Viviano Domenici, Corriere della Sera 12/1/2007, pagina 23., 12 gennaio 2007
Il sito inglese dell’Evening Standard ha pubblicato l’immagine di una mummia precolombiana soprannominata ”la terrorizzata”
Il sito inglese dell’Evening Standard ha pubblicato l’immagine di una mummia precolombiana soprannominata ”la terrorizzata”. A guardare l’immagine si ha davvero la sensazione di una persona stravolta dal terrore: bocca spalancata e mani sulla faccia, come a non voler guardare la morte che sta per ghermirla. In realtà i corpi dei defunti nelle civiltà precolombiane venivano piegati in posizione fetale con le mani attorno al volto.
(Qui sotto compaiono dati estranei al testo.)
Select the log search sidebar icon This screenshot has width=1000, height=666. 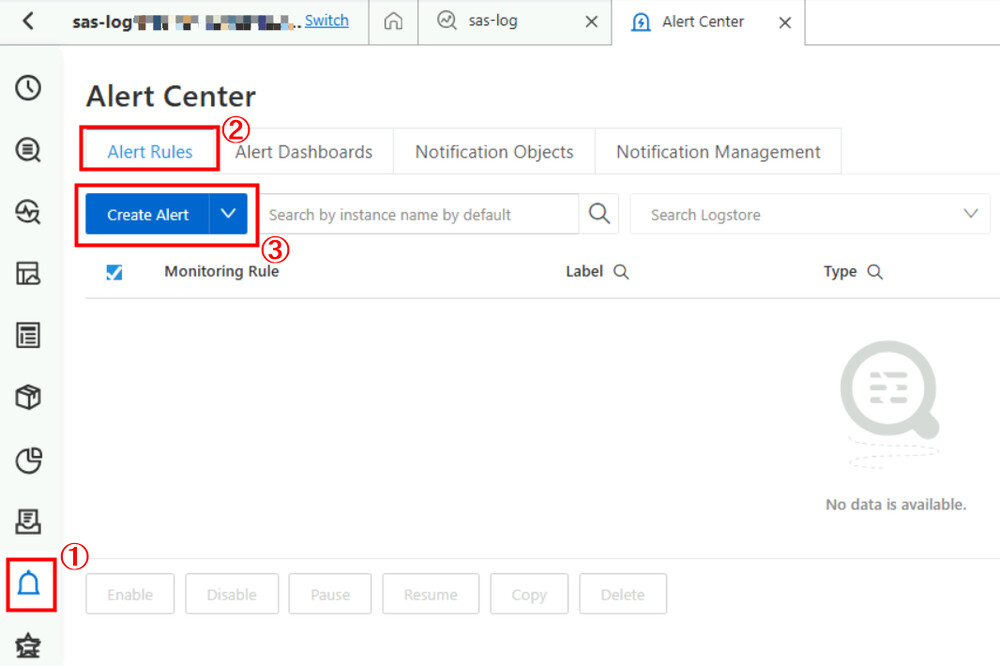coord(29,150)
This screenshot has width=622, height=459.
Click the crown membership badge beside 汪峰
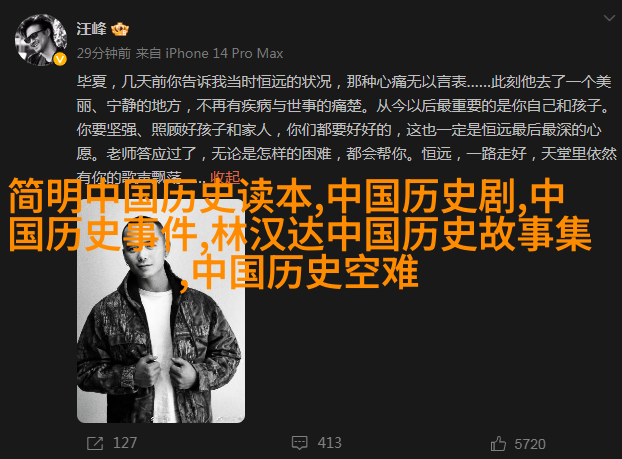[x=120, y=29]
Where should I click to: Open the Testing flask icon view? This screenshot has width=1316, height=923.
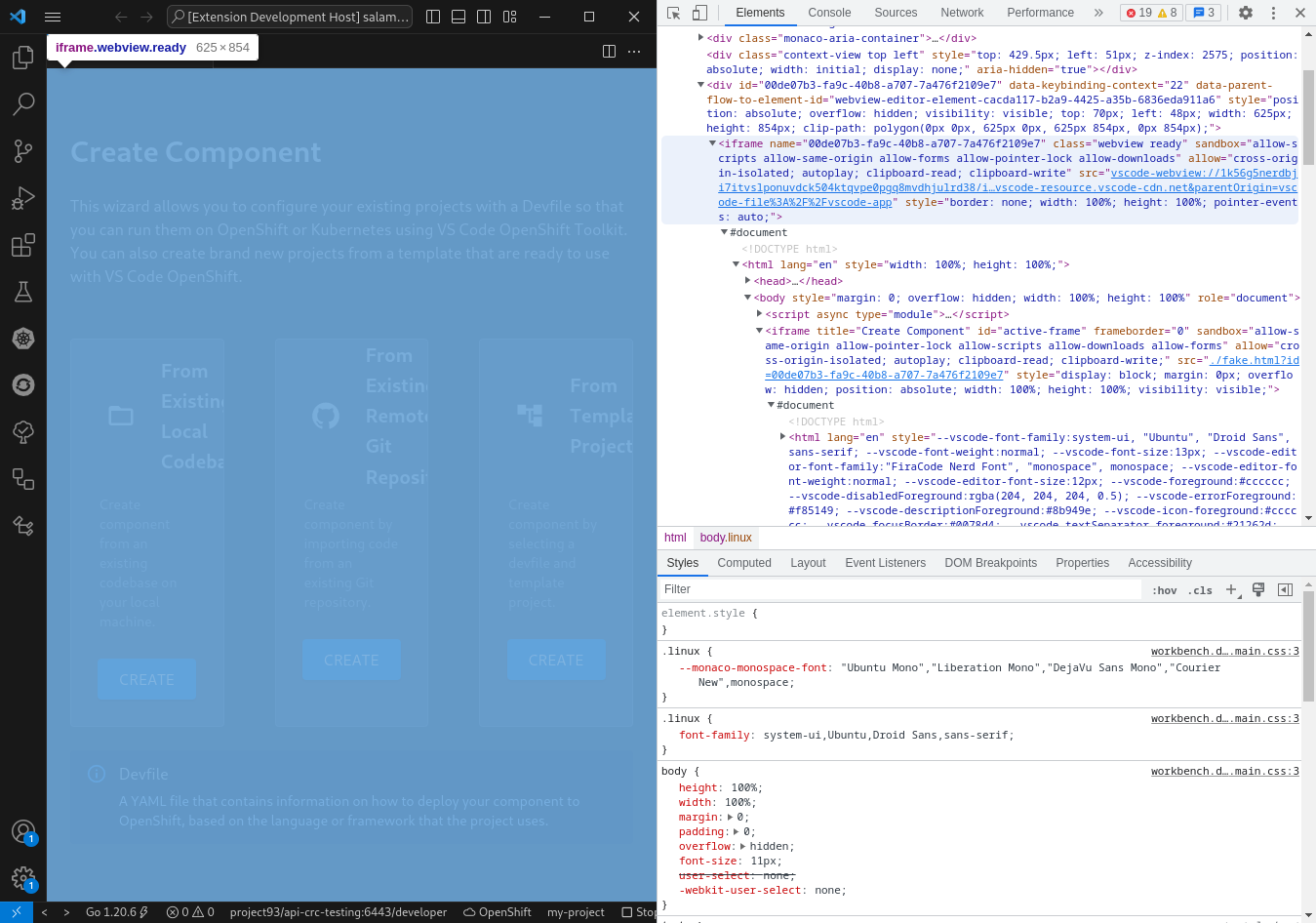point(23,292)
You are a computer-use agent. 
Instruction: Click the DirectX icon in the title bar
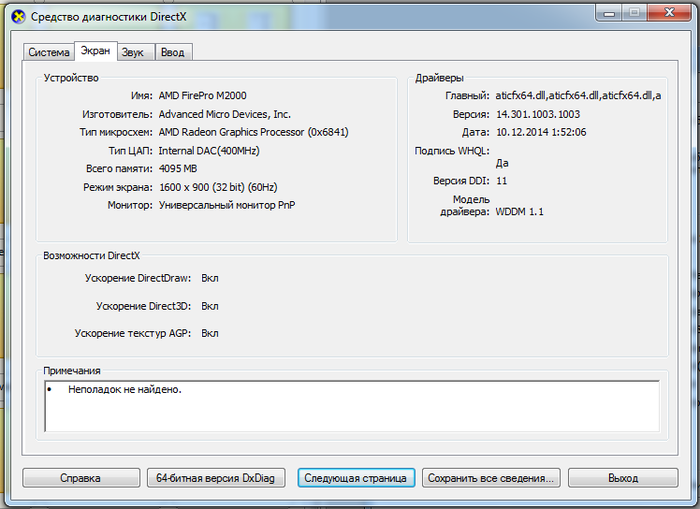coord(17,16)
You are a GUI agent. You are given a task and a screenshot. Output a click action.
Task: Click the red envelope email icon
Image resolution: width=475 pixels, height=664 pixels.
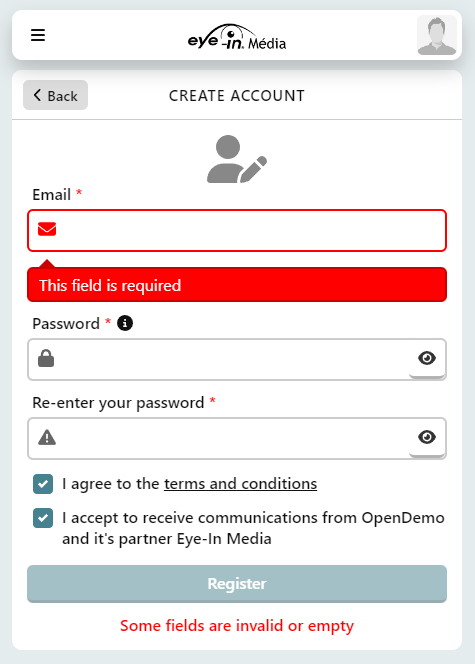(47, 229)

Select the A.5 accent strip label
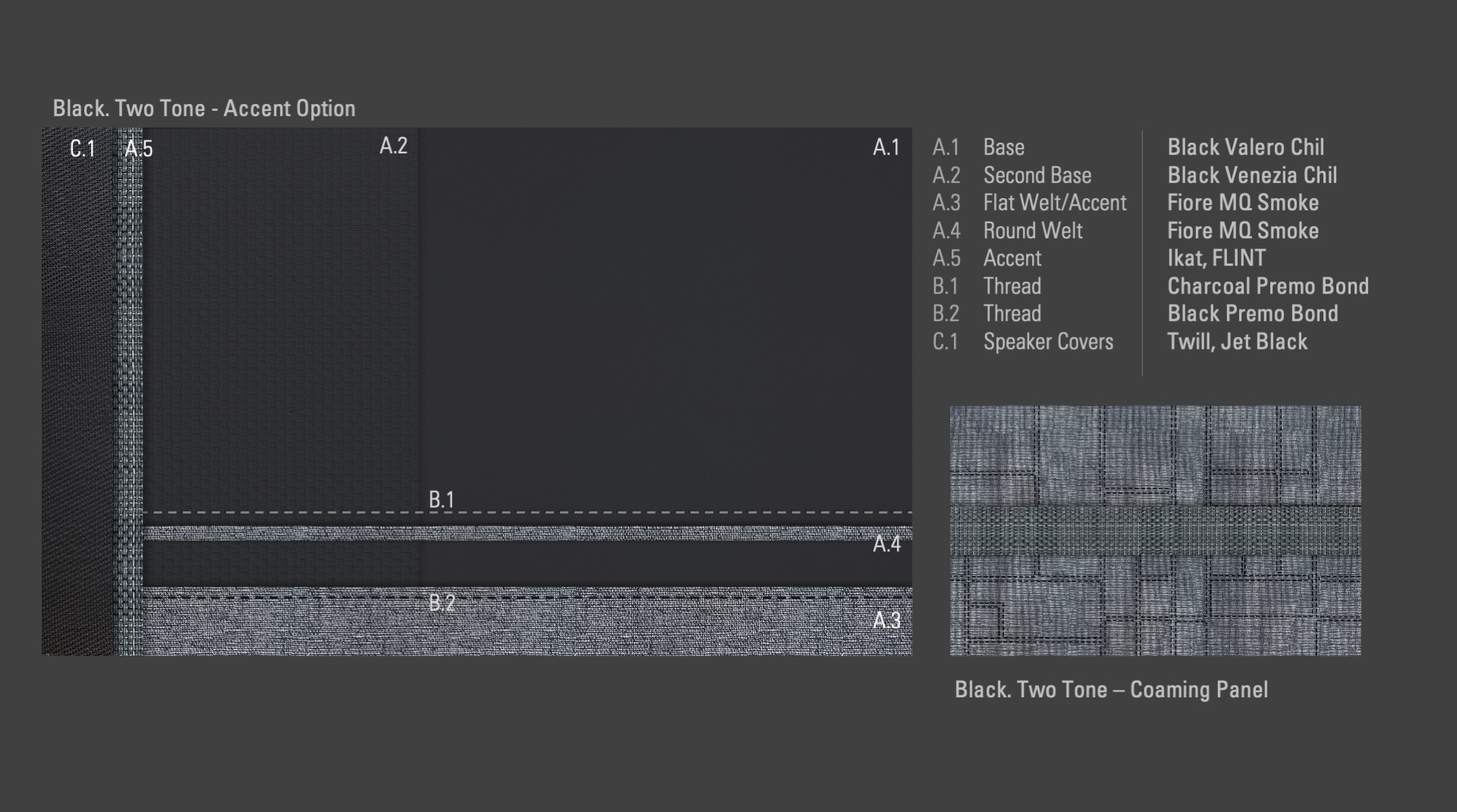(139, 149)
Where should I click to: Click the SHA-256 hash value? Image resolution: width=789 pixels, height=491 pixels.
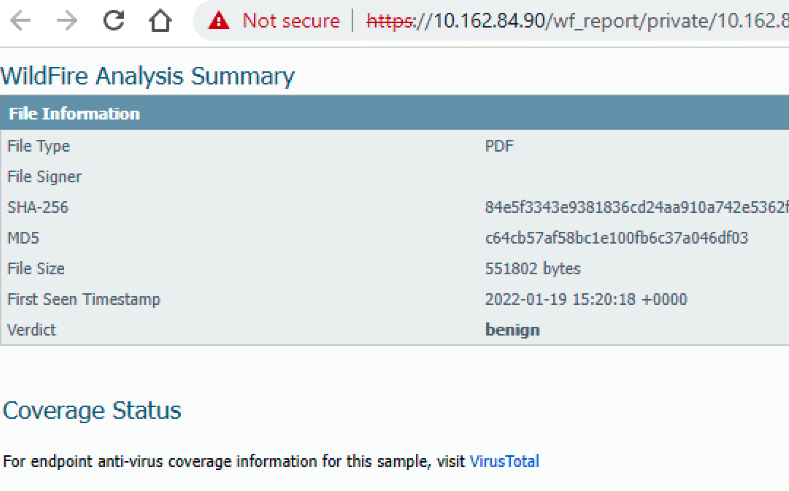tap(636, 207)
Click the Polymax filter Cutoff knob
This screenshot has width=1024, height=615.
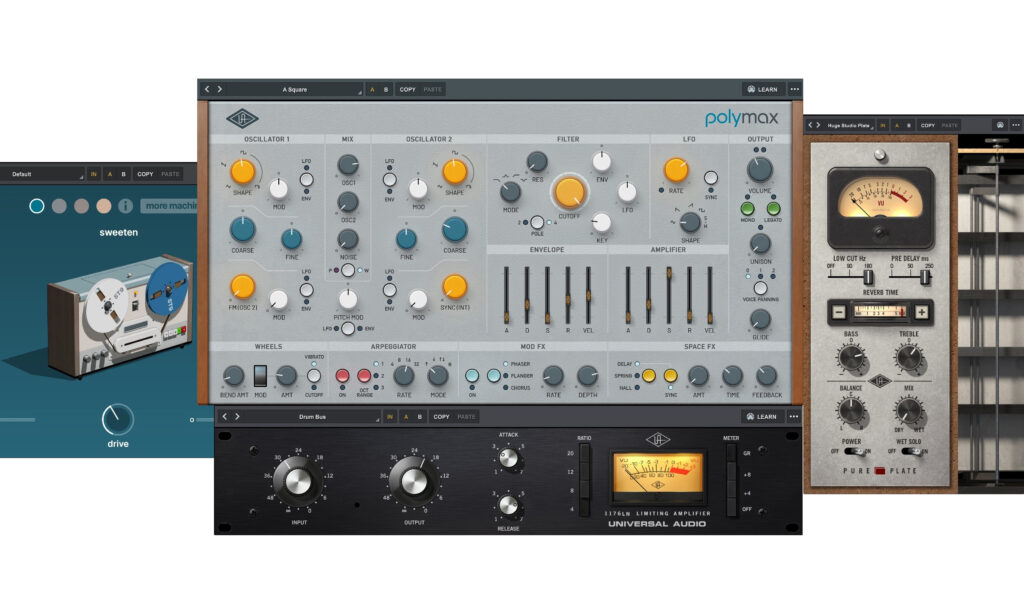[570, 192]
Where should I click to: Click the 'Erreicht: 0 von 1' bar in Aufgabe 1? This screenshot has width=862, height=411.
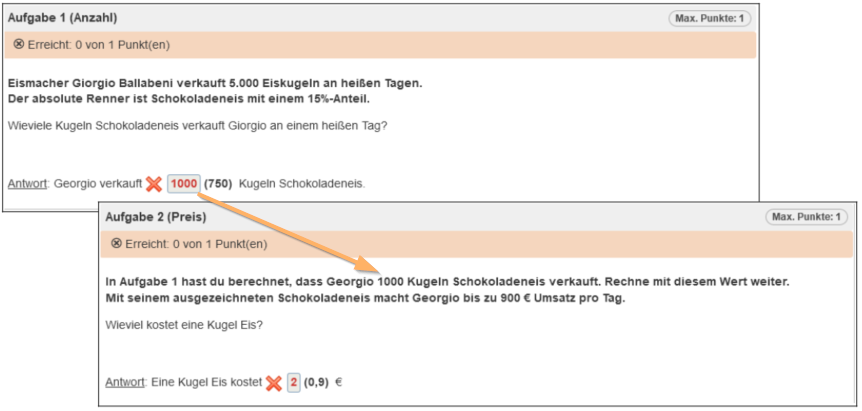tap(380, 45)
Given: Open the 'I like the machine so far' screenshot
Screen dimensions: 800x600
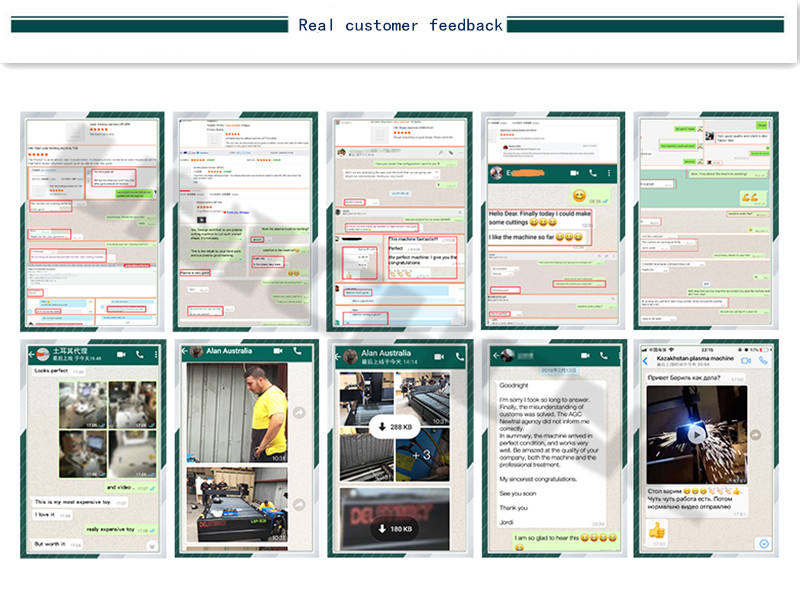Looking at the screenshot, I should point(553,221).
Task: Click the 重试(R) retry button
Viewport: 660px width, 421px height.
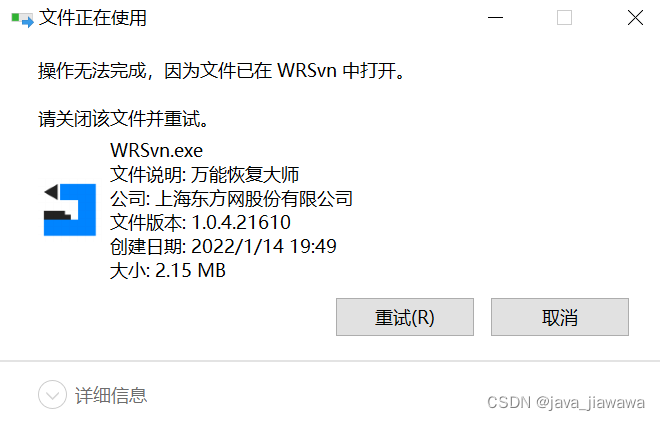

Il resto l’ha fatto il tempo: la mandibola s’è rilassata spalancando la bocca mentre i tessuti del viso si sono essiccati e ritratti scoprendo i denti. Ecco spiegata quell’espressione, peraltro del tutto frequente nelle mummie sudamericane, che non venivano bendate e sistemate in posizione distesa e con le braccia incrociate sul petto come quelle egizie. La defunta è stata scoperta nella regione amazzonica di Chachapoyas, nel nord del Perù, che prende il nome dell’antico popolo che abitò in quell’area tra il 700 e il 1476 dopo Cristo. Accanto al suo corpo, sistemato all’interno di una piccola grotta, sono stati rinvenuti anche la mummia di un bambino, diverse ceramiche, alcuni tessuti e altri piccoli oggetti del corredo funebre.